I don't think it was over the top for GM and Ford and Chrysler. The costs, benefits, and "job banks" were a union run amuck, holding the companies hostage to be able to produce product if they didn't get their way. It wasn't about working conditions, it was about "give me more...". Not the same thing at all.
If Tesla is following all applicable laws, then the employees are certainly free to quit and find another job. That's how the free market works. If there are people ready to fall in line and take those jobs for the same pay, then I'd say that's quite ok. There are certainly lots of other jobs that are unpleasant in various ways, yet employees don't unionize or get ridiculously militant as the UAW has been in the past. Heck, I type a lot for a living and I got a sore index finger joint. I suspect I should have a union protecting me!
That is actually not a bad analogy. The UAW and most unions are NOT all that interested in helping people have a better life. They are interested in building up their ranks and power. I have been in the middle of many campaigns to get people to sign cards and force an election. It is reminiscent of a feeding frenzy by a pride of lions over some poor critter. There are groups of employees that are exploited by corporate greed. Many times that same group become exploited by Union greed.
I don't think Unions should be allowed to actively recruit people in any business. If the employees feel they are getting a raw deal they should get together and discuss it. Then find a Union they feel will treat them right.
Court rules Michigan right-to-work law applies to state workers
The UAW is the bargaining agent for 17,000 Michigan state employees and was a lead plaintiff in the lawsuit challenging the right-to-work bill. The contract covering Michigan state workers is the union’s fourth largest after Ford, Chrysler and General Motors. The unions are considering an appeal to the Michigan Supreme Court.
The ruling was another setback for the unions, which have proven incapable of mobilizing mass opposition to the right-to-work legislation. Instead, they have limited opposition to legal appeals.
http://www.wsws.org/en/articles/2013/08/17/mich-a17.html
“These are bullying tactics unions have chosen to use and obviously an investigation should be launched,” said Annie Patnaude, deputy state director of Americans for Prosperity-Michigan. “Unfortunately, a lot of this has been going on, explicit and implied threats if workers exercise the new freedom.”
http://freebeacon.com/guards-allegedly-forced-into-union-day-before-right-to-wor- k-implemented/
If you are a CA tax payer it is the PE Unions that bully the tax payers. Time for a revolt against the Union corruption controlling too many states.
I think that would be the Service Employees International Union.
I'd use a UAW analogy more akin to wearing 30 lbs track shoes in a marathon race.

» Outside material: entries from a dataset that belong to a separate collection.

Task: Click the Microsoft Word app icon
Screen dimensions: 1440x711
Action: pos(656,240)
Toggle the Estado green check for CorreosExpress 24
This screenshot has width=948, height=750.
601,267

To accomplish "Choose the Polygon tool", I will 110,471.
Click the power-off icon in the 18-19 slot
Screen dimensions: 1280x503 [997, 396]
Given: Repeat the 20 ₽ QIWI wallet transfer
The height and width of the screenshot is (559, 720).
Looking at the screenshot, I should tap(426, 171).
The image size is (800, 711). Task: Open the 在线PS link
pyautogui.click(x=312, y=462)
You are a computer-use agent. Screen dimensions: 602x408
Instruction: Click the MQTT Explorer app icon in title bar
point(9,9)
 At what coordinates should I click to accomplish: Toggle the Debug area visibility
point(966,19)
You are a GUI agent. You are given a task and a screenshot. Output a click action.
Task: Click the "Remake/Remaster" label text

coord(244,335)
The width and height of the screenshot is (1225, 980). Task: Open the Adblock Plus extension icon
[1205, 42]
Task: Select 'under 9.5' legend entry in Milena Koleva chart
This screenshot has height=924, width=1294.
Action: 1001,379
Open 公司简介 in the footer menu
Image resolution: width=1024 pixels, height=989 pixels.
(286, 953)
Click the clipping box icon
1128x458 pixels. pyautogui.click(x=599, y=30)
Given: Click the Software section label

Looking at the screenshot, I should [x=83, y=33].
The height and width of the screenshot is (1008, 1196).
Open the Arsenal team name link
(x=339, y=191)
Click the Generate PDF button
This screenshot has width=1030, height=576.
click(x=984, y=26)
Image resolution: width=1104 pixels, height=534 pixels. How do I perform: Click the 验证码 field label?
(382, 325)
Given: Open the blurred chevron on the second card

You mean like the UAW killing GM and C? This country became the most powerful on earth with unregulated capitalism. Regressive regulations has it killed the entrepreneurial spirit that made this the greatest country on earth. Now we are on life support from our enemies. While Unions like the UAW made it smarter to use foreign labor. GM is still on Chemo paid for by the tax payers thanks to the UAW. Of course the Feds picking corporate winners and losers with cash infusions has not helped at all.
"Even the roar from Congressional critics about assembly line largesse seemed to miss the fact that (according to the UAW) labor costs account for about 10 percent of the cost of producing a vehicle; the remaining 90 percent includes research and development, parts, advertising, marketing and management overhead." (CBS)
"And the most recent hourly unit labor cost per new car is about fifteen percent."
Change in Car Production Costs: the Effects on Dm, Dl, Oh (articlesbase.com)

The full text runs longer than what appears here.